An estimated sum of Rs. 60,000 crore was spent on the 2019 Lok Sabha elections, of which the BJP alone spent nearly Rs. 27,000 crore – 45% of the overall amount
The figures were revealed in a report by the Centre of Media Studies (CMS), which had dubbed the recently concluded election as the “most expensive election ever, anywhere”.
The overall expenditure figure surpasses the amount spent during the 2016 United States Presidential elections, where the total expenditure was at $6.5 billion or Rs. 45,000 crore, as per campaign finance watchdog OpenSecrets.org.
Since the 1998 Lok Sabha elections, where the estimated amount spent was Rs. 9,000 crore, there has been an increase of 566% in the amount being spent on campaigns and other methods to lure voters.

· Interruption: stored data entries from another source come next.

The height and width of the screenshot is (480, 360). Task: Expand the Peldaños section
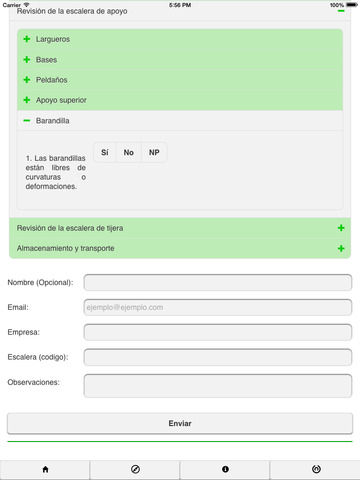180,80
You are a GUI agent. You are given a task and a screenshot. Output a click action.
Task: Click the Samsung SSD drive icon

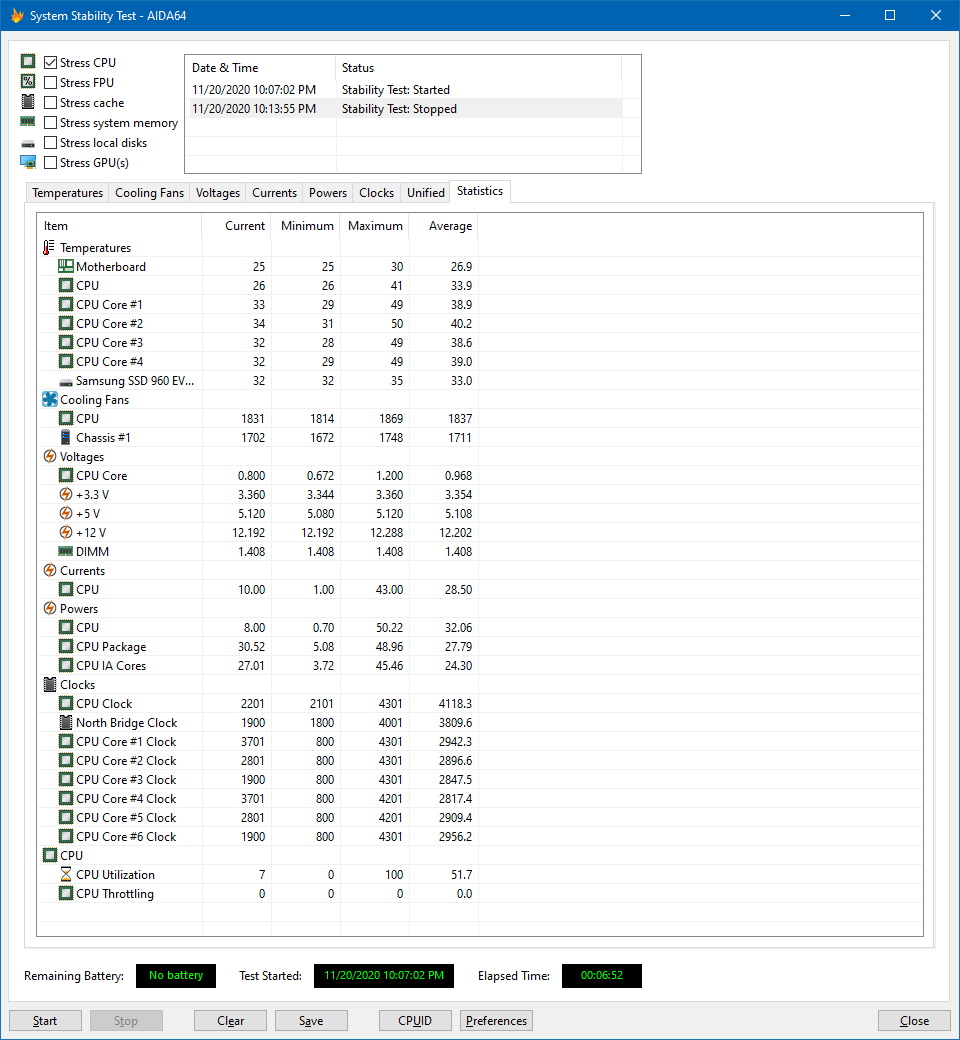66,381
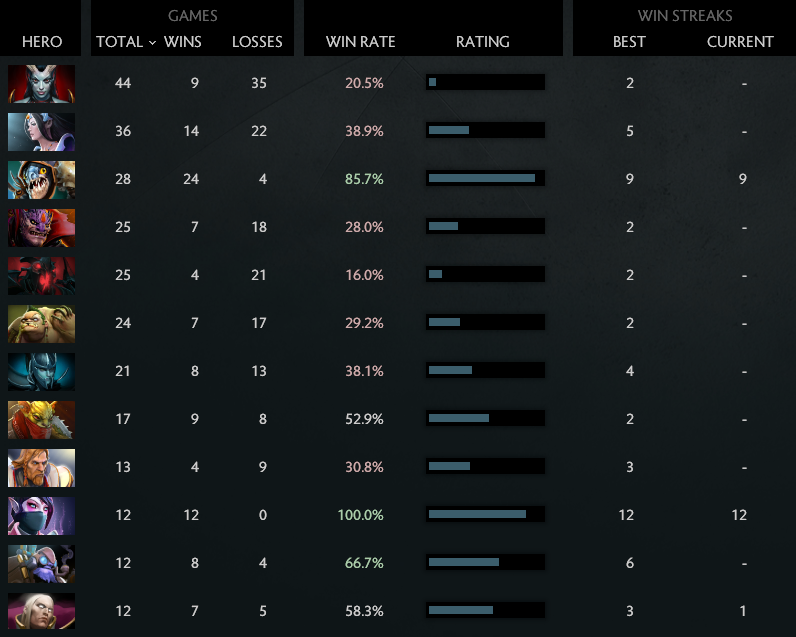
Task: Click the rating bar for 100.0% row
Action: click(x=485, y=515)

The rise in poll expenditure has been steady until 2014, after which the amount spent saw a growth of 100% (from Rs. 30,000 – 60,000 crore).
The BJP – Congress Tango
Until the 2009 general elections, Congress had been ahead of the BJP in terms of poll expenditure. However, the 2014 elections saw BJP overtake the Congress for the first time in history by spending 42.5 % of the overall poll expenditure, while the Congress’ spending accounted for 31%.
The recent Lok Sabha elections widened the gap ever further, as Congress’ share of poll expenditure dropped to 17.2%, while BJP’s share was estimated to be between 45% – 55%.
While most of the money was spent on campaign and publicity, the report also claimed that a staggering amount of Rs. 12,000 – 15,000 crore was spent on providing money directly to voters. This estimate was arrived at after surveying voters across the country and taking into account their observations.
“Ten to twelve percent of voters acknowledged receiving cash ‘directly’. But two-third had acknowledged that voters around them also received cash for their vote,” said the report.
Most of the money was spent by candidates directly, which accounted for 40% of the overall expenditure, while political parties spent 35% and ECI spent 15%.
That the candidates spent most of the money is not surprising, given that this election saw the highest number of crorepati candidates contest for and win seats.
According to Business Standard, N. Bhaskara Rao, the chairman of CMS, expects the poll expenditure in the next 2024 general election to cross Rs. 1 trillion.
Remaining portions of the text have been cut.